How to align read to two SHORT reference sequences and see percentage that mapped to one or the other reference?
Question
I have PCR-Amplified fastq files of a specific target region from several samples. For each sample, I want to know the percentage of reads that align better to reference sequence #1 or #2 posted below. How should I begin to tackle this question and what tool for alignment is best?

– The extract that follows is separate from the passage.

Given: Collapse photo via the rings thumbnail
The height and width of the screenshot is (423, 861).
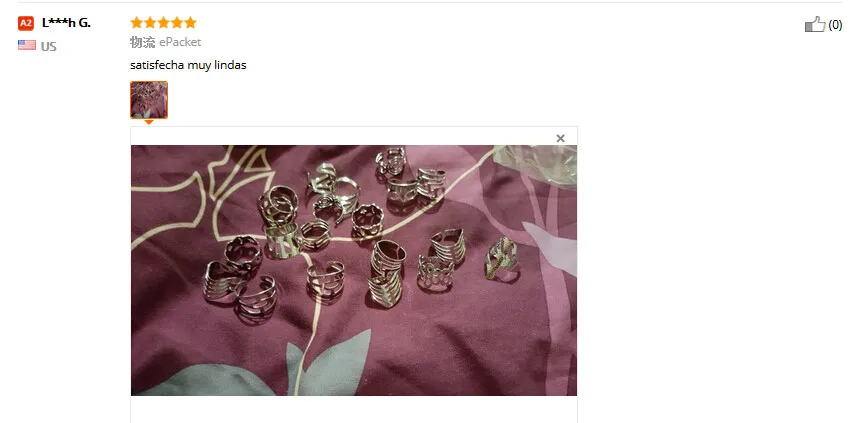Looking at the screenshot, I should coord(149,99).
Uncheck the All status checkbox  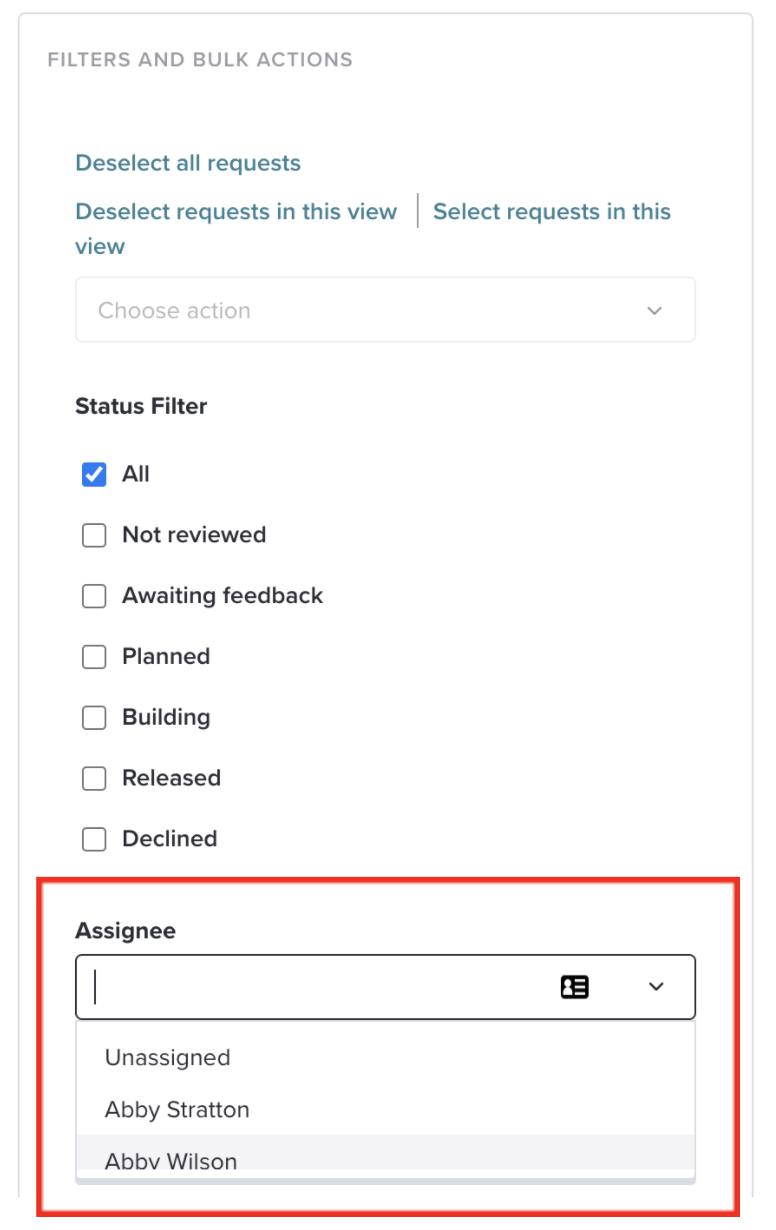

I am working with Illumina paired-end adapter sequences spiked-in on a 2X150 run. The two reference amplicons are 173 and 179 bp:
1: aaaaagtataaatataggaccaggcagagcattttatacaacaggagaaataataggagatataagacaagcacattgtaaccttagtagagcaaaatggaatgacactttaaataagatagttataaaattaagagaacaatttgggaataaaacaatagtctttaagcact
2: aaaaagtatccgtatccagaggggaccagggagagcatttgttacaataggaaaaataggaaatatgagacaagcacattgtaacattagtagagcaaaatggaatgccactttaaaacagatagctagcaaattaagagaacaatttggaaataataaaacaataatctttaagcaat
We want to know if one virus wins over another after infection infection based off of the differences between these two sequences; so essentially the percentage that align best to #1 and the percentage that align best to #2.
Thank You,
Sara
1 answers
solution1
0 2022-12-21 16:43:03
- Convert your reference amplicons to
fastaformat. - Choose an aligner, such as
bwa mem,bowtie2, etc. - Index the reference for your aligner of choice.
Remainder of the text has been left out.